RileyDove 18th Nov 2015 21:46

Reports from Syria are that ISIS leadership figures have started to move out of Raqqa to Mosul . Be nice to have all the dirty linen in one basket!

Easy Street 18th Nov 2015 23:48

Hangarshuffle,

The air campaign in Libya was the decisive factor in the west's achievement of its military objectives. There was one British casualty: in a road accident in Europe. The ability to wield such influence at low political risk is a decisive advantage for air power. The fact that the Libyan state disintegrated two years later is beside the point. That speaks to a poor political strategy; the military strategy was perfect. The presence of western troops wouldn't have stopped the breakdown in relations between the leading factions.

The "accidental" bombing of Berlin in 1940 had a famously strategic effect.

The Black Buck raid is assessed to have forced the Argies to move their Mirages north to defend Buenos Aires, meaning they could not threaten our Harriers.

The Israelis' pre-emptive destruction of the Egyptian air force on the ground in 1967.

Shall we keep going?

ORAC 19th Nov 2015 06:18

Hiroshima and Nagasaki might be considered significant at the end of WWII, but Pearl Harbor was a perhaps equally profound input at the other end........

thunderbird7 19th Nov 2015 06:42

Stating that the bombing of Libya won the campaign on its own or that the bombing of Iraq helped win the ground war are both mis-understanding the definition of 'win'. Look at the state of both countries now.

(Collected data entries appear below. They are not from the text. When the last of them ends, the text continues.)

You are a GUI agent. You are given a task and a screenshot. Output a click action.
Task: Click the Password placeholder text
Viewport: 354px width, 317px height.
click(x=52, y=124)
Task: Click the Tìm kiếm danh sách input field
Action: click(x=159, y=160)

No bombing campaign in isolation can win anything - it is simply a step on the way to further action be it boots on the ground or diplomatic to force change on a nation.

You can bomb them back to the stone age but unless you come up with long term viable alternative solutions for people on the ground, you will breed festering bitterness and resentment that will manifest itself in years to come.... as we see now. (Not saying the bombing of France is a direct result of bombing Syria, its part of a longer term problem of lack of racial integration that France has - but that provided a convenient outlet and facility for such anti-Western displays- it could have happened anywhere in the West with the right conditions).

So.... how do we solve the political situation in Syria/Irag/Kurdistan because the Sykes-Picot Treaty has clearly run its course.....?

John Eacott 19th Nov 2015 06:44


Originally Posted by Hangarshuffle (Post 9184838)
* RAF historians lurking here, out of interest to me alone can anyone point to me when an air attack, an air raid has made a profound input/difference to a war or battle. Real strategic impact. As PM Dave C. seems to be weighing up here?
Am I right in thinking two - the "Dam Buster" raids as one, and the operation on the night of the 17th/18th August 1943 against the research/testing centres for the V weapons program? What else? Amiens Prison?
Will this coming RAF v.ISIS attack be comparable?
If I don't reply in thanks, don't worry, I can still read yours - my replies are regularly blatted out by "company internet rules" dark forces.

There are also Naval historians here; the Battle of the Coral Sea where neither side's ships sighted nor fired directly on each other, with all sinkings of capital ships carried out by air strikes. A turning point in the Pacific theatre.

AreOut 19th Nov 2015 08:01


Dropped where?
Somewhere around border with S. Arabia that started all of this?

Above The Clouds 19th Nov 2015 08:19


Hangarshuffle
RAF historians lurking here, out of interest to me alone can anyone point to me when an air attack, an air raid has made a profound input/difference to a war or battle. Real strategic impact.
A large bucket of sunshine dropped on Japan pretty much brought an end to their involvement in WWII and the war itself.

Easy Street 19th Nov 2015 09:18


Originally Posted by thunderbird7
Stating that the bombing of Libya won the campaign on its own or that the bombing of Iraq helped win the ground war are both mis-understanding the definition of 'win'. Look at the state of both countries now. No bombing campaign in isolation can win anything - it is simply a step on the way to further action be it boots on the ground or diplomatic to force change on a nation. You can bomb them back to the stone age but unless you come up with long term viable alternative solutions for people on the ground, you will breed festering bitterness and resentment that will manifest itself in years to come.... as we see now.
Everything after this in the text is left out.